6 min Security

What does effective security awareness training look like?

What does effective security awareness training look like?

Hackers can find an entry point into your company’s digital spaces through your employees. A popular technique among hackers to get in is phishing, where an employee is tricked into sharing personal data or installing malware. For IT professionals, the attack may be familiar, but what about management or HR personnel, for example? They can improve their digital skills in security awareness training.

Phishing is a straightforward tool for hackers to spread ransomware or malware within a company. With Phishing-as-a-Service (PaaS), any hacker can buy a ready-made phishing tool to spread a phishing campaign effortlessly.

A lot of phishing campaigns target employee email accounts. This is because companies own more money than individuals, making them an attractive target. Through phishing, hackers can obtain login credentials to essential business applications and obtain trade secrets or install malware. Often, cybercriminals demand money to get back out of the corporate network or to keep trade secrets from being made public.

The only hurdle for hackers is often the detection tools that automatically pick out emails with suspicious links. But in that area, hackers are also proving increasingly clever. Lately, phishing campaigns that exploit legitimate links have become enormously popular. This is because an email manages to bypass most security solutions by linking a malicious link to a legitimate one, and as a result, the message still ends up with the recipient.

Relying on detection tools as the sole means of protection is, therefore, a bad idea. This is why it is wise to invest in cybersecurity awareness training. Workers, in general, appear to have become less resilient to phishing emails. Without training, a third of Europeans fall for technology. Training drops the percentages but can never bring it to zero.

Tip: This is what a global phishing campaign looks like

‘Skip class is not acceptable in security land’

In security awareness training, employees learn, among other things, what phishing is and which elements point out an email is malicious. KnowBe4 does this in an activating way so that employees are not only presented with ‘hard’ theory from which they learn nothing at the end of the day. This also reduces the chances of employees not showing up for training. “Skip class is impossible in security land. Clicking on just one link can be fatal,” we hear from Jelle Wieringa, Security Advocate at KnowBe4.

Therefore, the platform’s learning material is available in various forms. Users can thus search for learning materials that match their own learning abilities because some like to read while others are just better at learning from a video. “We even respond to different media and have our own TV series, for example. Due to its great success, we have now reached the fifth season,” Wieringa says. But not every employee will convince the whole family to leave Netflix aside for the series. That’s why the training material is also available on laptops and smartphones.

De inside man tv-serie.

KnowBe4 also turned the training into the TV series The Inside Man. Source: KnowBe4

In addition to the learning format, the individual level of each employee is taken into account. “Someone who just starts in a company will always start at the beginning. The employees are first presented with a basic three-quarter-hour training, and once that has been completed, the training is individualized. This depends, for example, on this person’s position, as we make sure that the training of a developer, for example, also addresses security aspects that are important within this profession. Those individual needs are further determined based on AI,” Wieringa said.

Simulated phishing attacks

Unlike training, it is not possible to complete security awareness training. Hackers always invent other methods to get phishing attacks into the mailbox. In June, for example, training was supplemented with information about phishing attacks via QR codes. Now that these codes are used more often for ordering at a pub, for example, and employees are familiar with them, hackers are also spreading them in e-mails.

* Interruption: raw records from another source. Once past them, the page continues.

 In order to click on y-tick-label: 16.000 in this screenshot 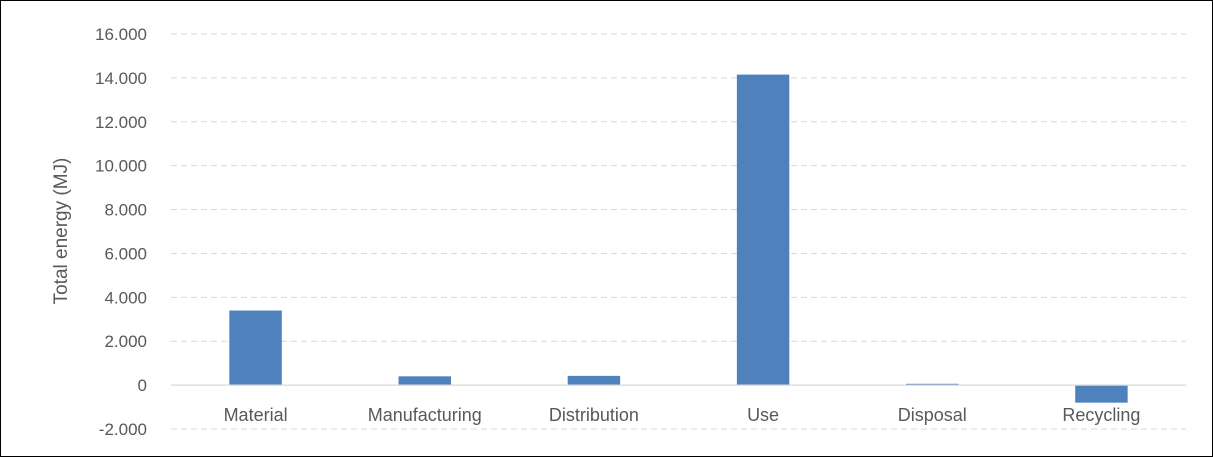, I will do `click(121, 34)`.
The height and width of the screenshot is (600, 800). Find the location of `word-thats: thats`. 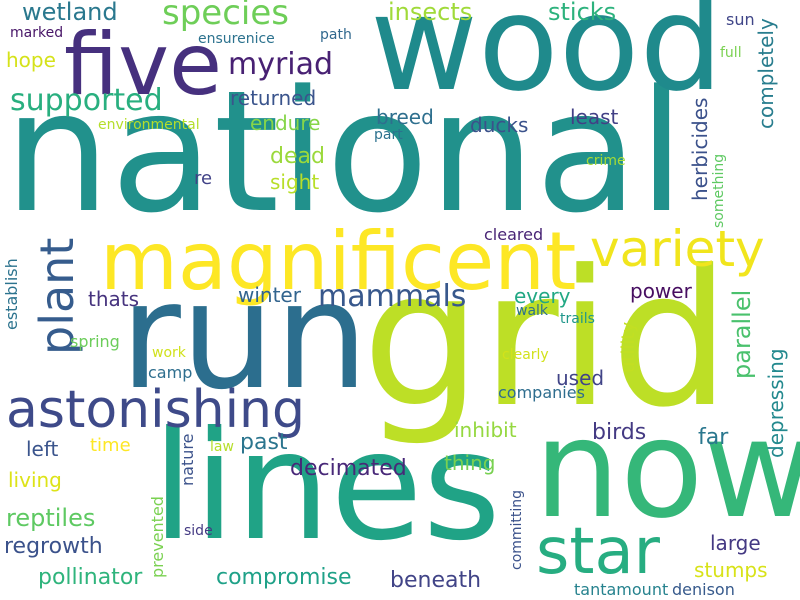

word-thats: thats is located at coordinates (114, 299).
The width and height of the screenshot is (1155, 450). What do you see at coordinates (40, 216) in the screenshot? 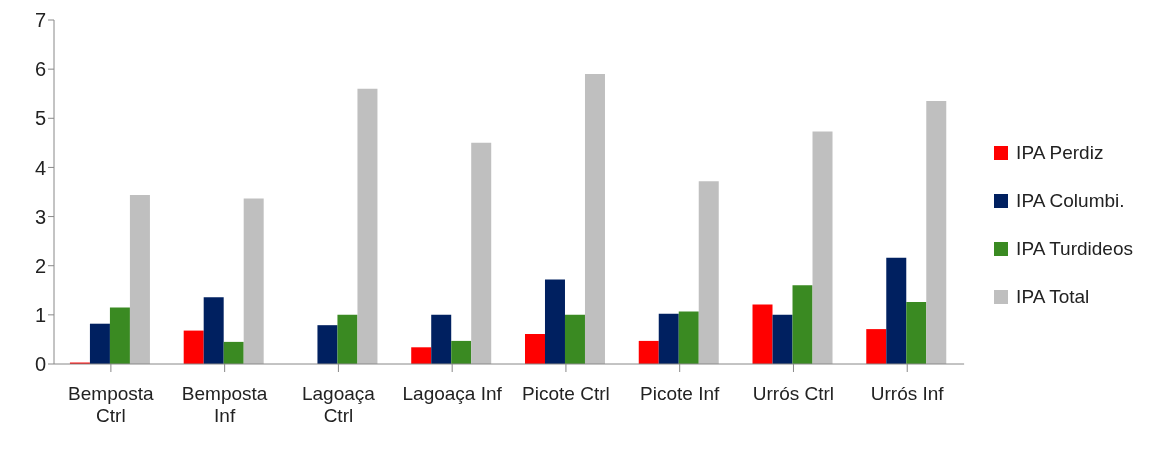
I see `y-tick-label: 3` at bounding box center [40, 216].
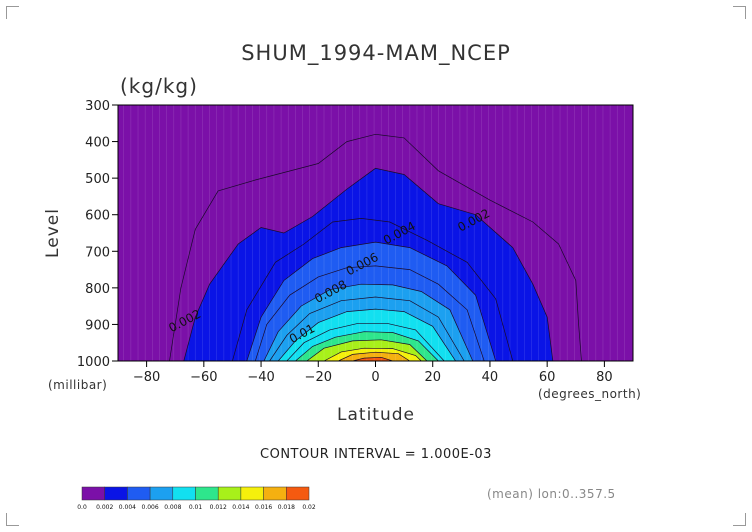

So graduation is not possible, but tests do come into play. Wieringa explains exactly how that works: “Exams, or simulated phishing attacks as they are called with us, are also tailored to the individual user with us. We create the emails randomly with different templates and distribute them at different times, all to prevent the first employee who receives it from already informing the rest of the organization about the test.” So KnowBe4 not only tackles truants but also makes cheating impossible.

In sending out the phishing simulation, AI technology is once again making itself useful. “We have data that gives us insight into when a user answers their emails, for example. AI and machine learning use that data to optimize the attack for the learning outcome.”

How trainees score on these simulations users also get to know. “We think the most important part of our platform is the part where users can see for themselves what they are learning and how they are doing.”

The admin side

Now that we’ve covered the user side of the admin portal, we come to the capabilities for administrators. They can completely transform the portal to suit the needs of the company they work for. “The admin section can further be used to create the training. The administrator determines the appropriate content for each training and chooses the videos and games to which employees will have access,” adds Wieringa.

Five minutes per month

KnowBe4’s platform is comprehensive and optimized to get the best results from security awareness training, and does not ask a lot of time from employees either. “We recommend that an employee trains for another five to 10 minutes per month. The most important thing is not the duration of the training, but rather that the training is done consistently.”

So, cyber awareness training appears to be a small effort to improve your company’s digital security. For that, though, it is important that employees also learn from the training and are activated to put theory into practice, but KnowBe4 seems to have sufficient resources for that.